Po zwycięstwach przed czasem nad Kachakorn Warasihą z Tajlandii i Niemką Maschą Ballhaus, w 1/4 finału Perenc przegrała w dogrywce z Serbka Nadezdą Petrovic, a w repesażu uległa Koreance Jeong Bokyeong. Azjatka jest srebrną medalistą olimpijską z Rio de Janeiro w wadze 48 kg.

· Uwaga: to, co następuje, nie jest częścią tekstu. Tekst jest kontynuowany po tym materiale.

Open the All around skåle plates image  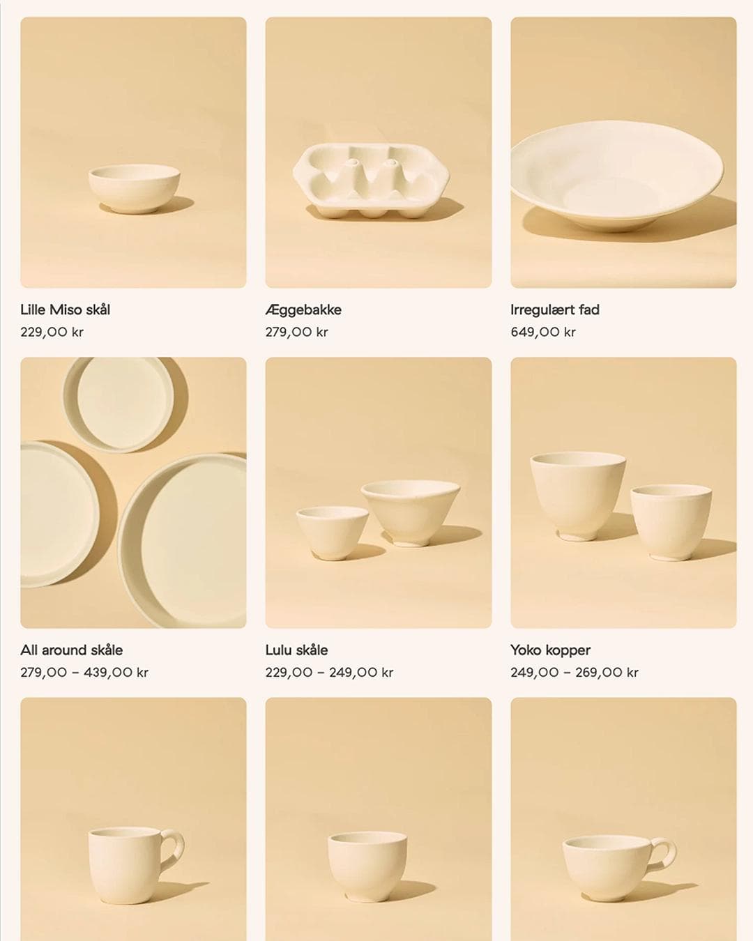pyautogui.click(x=133, y=493)
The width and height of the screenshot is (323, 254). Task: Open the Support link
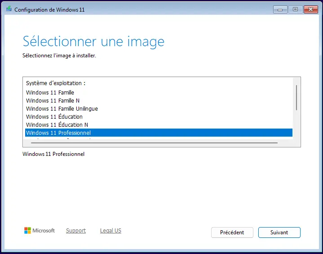[x=75, y=231]
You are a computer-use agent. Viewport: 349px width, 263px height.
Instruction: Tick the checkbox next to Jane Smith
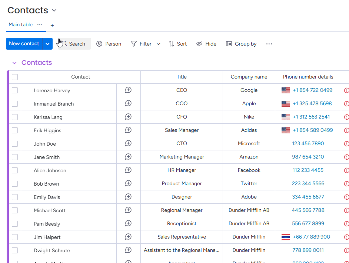pyautogui.click(x=15, y=157)
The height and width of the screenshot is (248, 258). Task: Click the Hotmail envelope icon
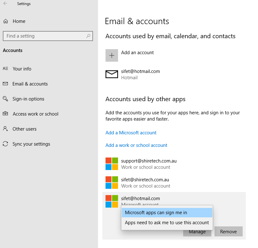(112, 74)
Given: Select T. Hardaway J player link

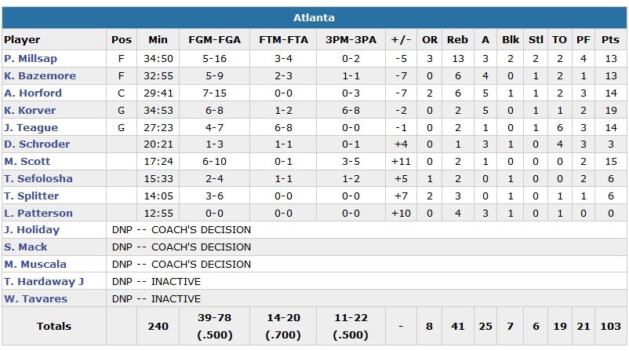Looking at the screenshot, I should [44, 282].
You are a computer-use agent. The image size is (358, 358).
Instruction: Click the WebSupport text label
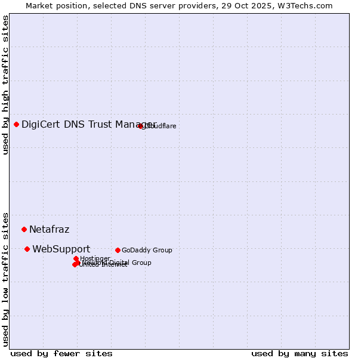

W kategorii 57 kg Kuczera wygrała z piątą zawodniczką MŚ 2018 Kwon Youjeong (Korea Płd.) po pojedynku trwającym aż siedem minut 27 sekund, a w 1/8 finału przegrała z Japonką Momo Tamaoki. Podobnie potoczyły się losy brązowej medalistk MŚ 2019 Kowalczyk, która pokonała Niemkę Janę Ziegler i o wejście do „ósemki” uległa w dogrywce reprezentantce Korei Południowej Kim Jisu.
W wadze 66 kg Wawrzyczek po świetnej walce wygrał przez ippon z Rosjaninem Abdullą Abdulżalilowem, lecz w 1/8 finału nie sprostał Słowakowi Matejowi Poliakowi.
W pierwszej rundzie eliminacji odpadła w piątek Karolina Pieńkowska (52 kg).
Z tej grupy polskich judoków obecnie na miejscach gwarantujących występ w zawodach olimpijskich w Tokio są Perenc i Kowalczyk. W danej wadze może wystartować w igrzyskach tylko jedna osoba z kraju, dlatego na liście zakwalifikowanych nie ma Kuczery.
Rywalizacja w Uzbekistanie potrwa do niedzieli. Walczyć będą także m.in. Agata Ozdoba-Błach (63 kg), Beata Pacut (78 kg) i Maciej Sarnacki (+100 kg) – oni także "na dziś” są w gronie olimpijczyków.